Monatelang habe die ungarische Regierung in Brüssel die Alarmglocke geschlagen und vor einem Flüchtlingsstrom über die serbisch-ungarische Grenze gewarnt, sagte der ungarische Sozialminister, Zoltán Balog, im DLF - "vergeblich". Deshalb sei man schließlich gezwungen gewesen, einseitig zu handeln und "diesen illegalen Strom aufzuhalten".

Zoltán Balog im Gespräch mit Doris Simon | 26.08.2015
    Der ungarische Sozialminister Zoltán Balog gestikuliert während einer Rede.

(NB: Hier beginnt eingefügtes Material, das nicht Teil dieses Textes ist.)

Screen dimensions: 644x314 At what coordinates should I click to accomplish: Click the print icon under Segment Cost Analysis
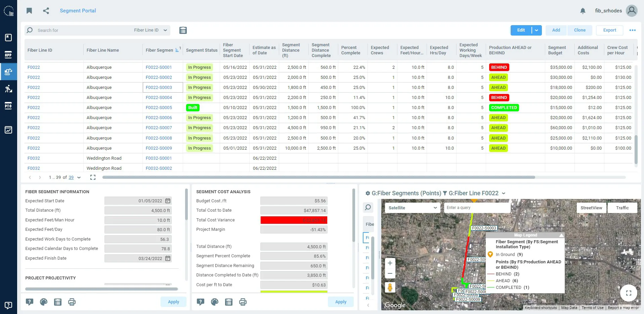(243, 302)
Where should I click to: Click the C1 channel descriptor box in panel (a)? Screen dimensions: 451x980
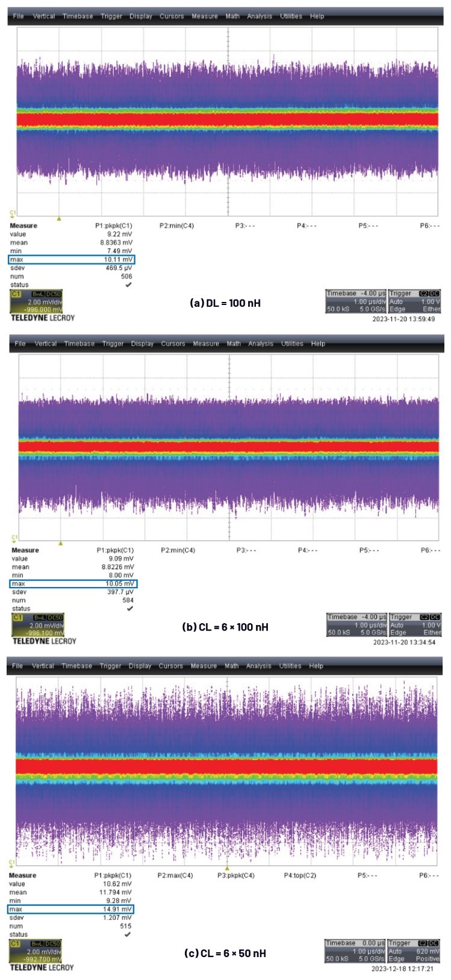[x=36, y=301]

    Der ungarische Sozialminister Zoltán Balog. (Imago / Gerhard Leber)
    Balog betonte, dass es sich um eine "provisorische Sperre" handele, um zu kontrollieren, wer ins Land komme und aus welchen Gründen - schon um der inneren Sicherheit willen. Andere EU-Länder hätten die Flüchtlinge einfach nach Ungarn durchgelassen, ohne sie zu registrieren. Balog betonte, dass Ungarn grundsätzlich bereit sei, Asylbewerber aufzunehmen. "Wir bauen schon Flüchtlingslager. Aber das muss im Einvernehmen mit den Kommunen geschehen."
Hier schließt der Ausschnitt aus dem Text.